**WRITTEN TASKS**
1. In the forum thread on slow concurrent updates, how many updates per second were first achieved?
2. Reproduce the part of the forum thread starting with "While doing some" and going on through "concurrency (10 clients).".
--- START OF ARTICLE ---
Обсуждение: Slow concurrent update of same row in a given table

Поиск
Список
Период
Сортировка

Slow concurrent update of same row in a given table

От
Rajesh Kumar Mallah
Дата:
Hi

While doing some stress testing for updates in a small sized table
we found the following results. We are not too happy about the speed
of the updates particularly at high concurrency (10 clients).

Initially we get 119 updates / sec but it drops to 10 updates/sec
as concurrency is increased.
--- END OF ARTICLE ---
--- START OF GIVEN INFORMATION ---
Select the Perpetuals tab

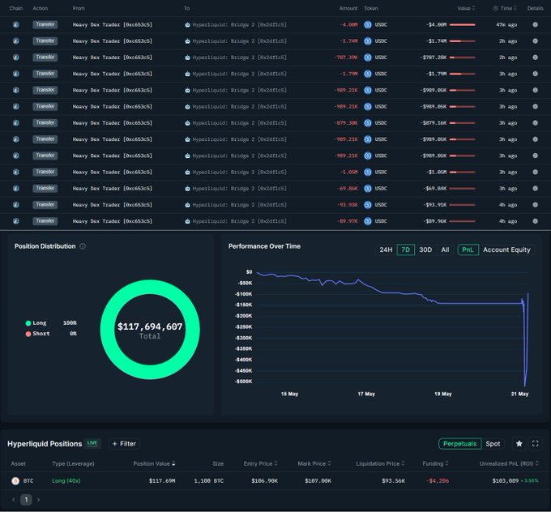tap(459, 444)
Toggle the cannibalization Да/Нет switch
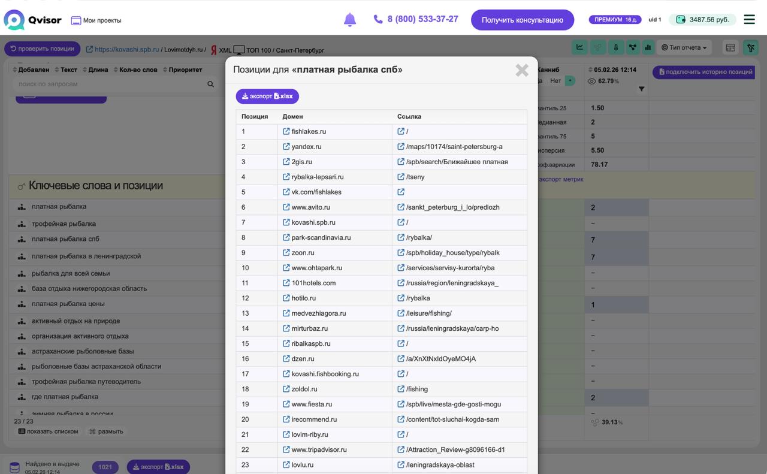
--- END OF GIVEN INFORMATION ---
**THE RESPONSES**
1. 119 updates per second.

2.
While doing some stress testing for updates in a small sized table
we found the following results. We are not too happy about the speed
of the updates particularly at high concurrency (10 clients).